破滅エンドまっしぐらの悪役令嬢に転生したので、おいしいご飯を作って暮らします ②【11/25コミカライズ完結記念番外編追加】
 王立騎士を従えることができる者は限られている。

 王族か、王立騎士団の幹部か、あるいは宰相か国政に関わる大臣たちか。

「そんな身分のモンが女を買うなんて経験はねぇ。だから、買われることは万にひとつもねぇから諦めな」

「わかりました……」

 とりあえずある程度は絞れた。

 あとは目ぼしい人に尋ねていくしかないが、盗賊から盗品を買ったとなれば簡単には話してもらえないだろう。

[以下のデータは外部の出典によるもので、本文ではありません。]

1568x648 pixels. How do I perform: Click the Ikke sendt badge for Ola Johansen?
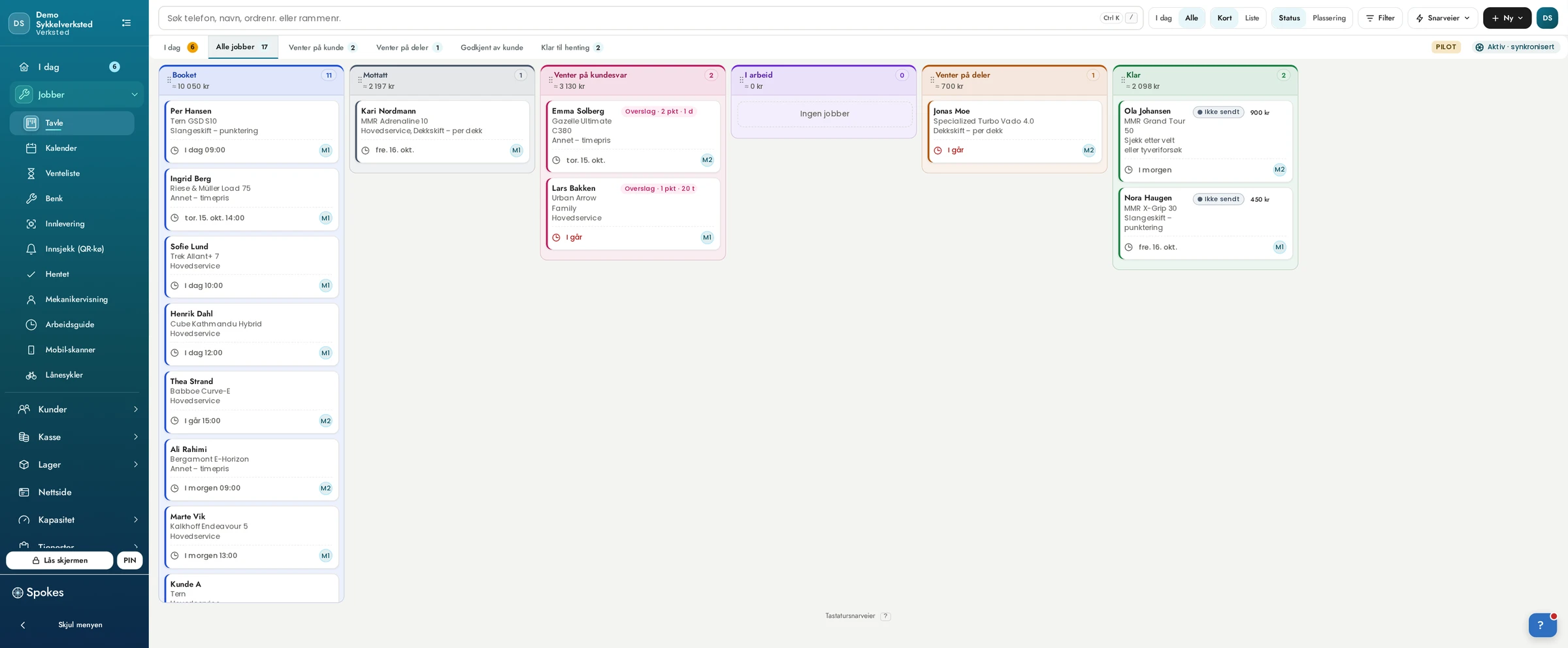(x=1218, y=112)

 そこが問題ではあるが、ひとまずはここにいる理由はなくなった。

 ここからは脱出に向けて動かなければならない。

(ザックとノアがいる牢に戻って相談しないと)

 その前に脱出ルートを下見したいところだが……と、ウロウロできる方法を考えていたら。

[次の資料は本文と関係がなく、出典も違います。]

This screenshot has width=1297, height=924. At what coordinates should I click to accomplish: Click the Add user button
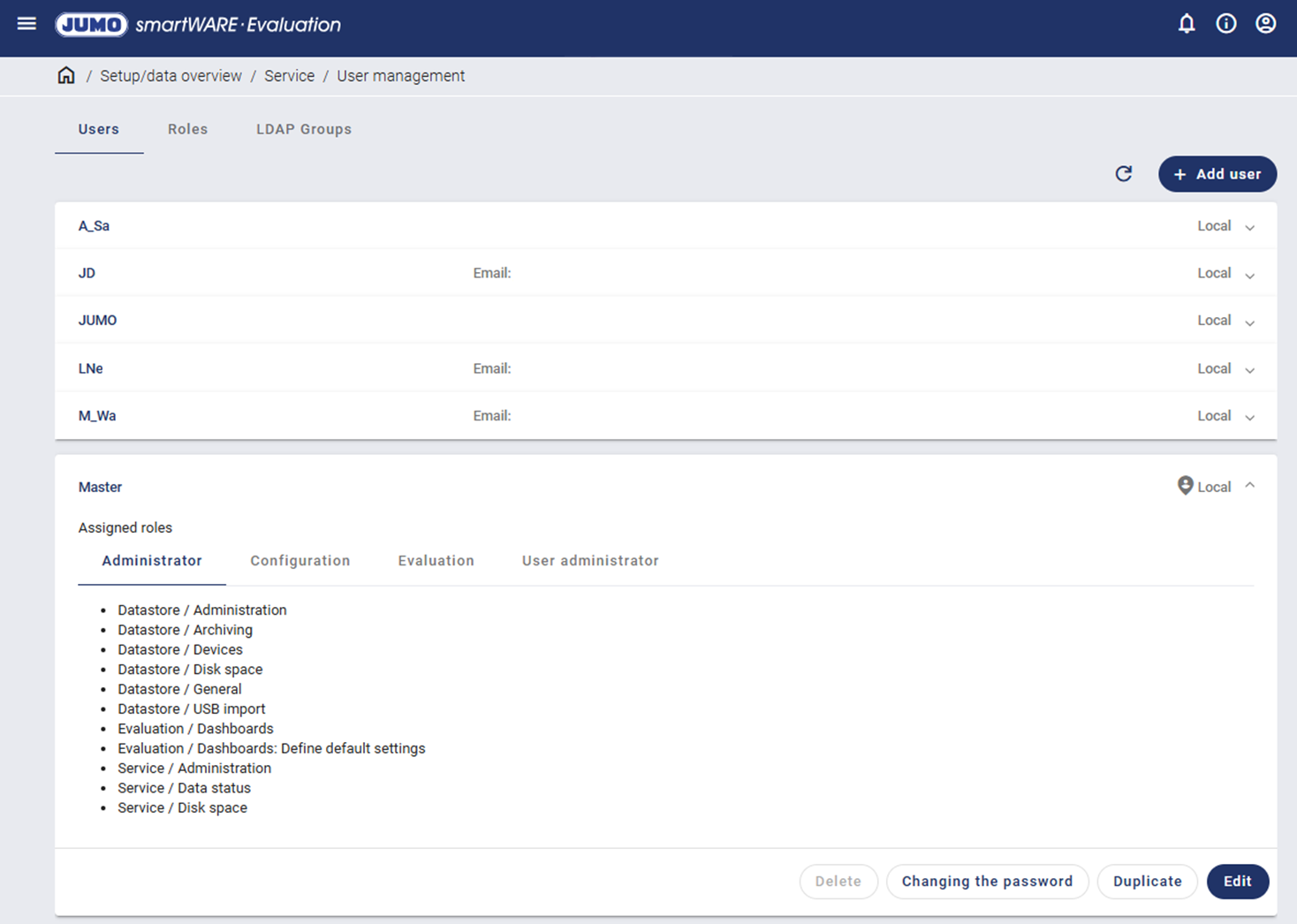[x=1217, y=174]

「──ただ、この飯は確かに美味い。昔、母ちゃんが作った飯を思い出すっつーか、なんか温っけぇ。だから、特徴を教えてやる。会える確率は低いだろうが……知りたいだろ?」

 皿に残ったスープをスプーンでかき集めながら、頭領が肩眉を上げて笑んだ。

「頭領さん! ありがとうございます!」

「お頭かっけぇっス! 俺もお頭みたいな男に……いや、お頭を越えて! 盗賊王に俺はなる!」

 気合を入れるように拳を強く握って誓うティコ。

(どっかで聞いたセリフだけど微妙に違う!)

 脳裏に麦わら帽子のキャラクターを思い浮かべながら、アーシェリアスはハハハと空笑いした。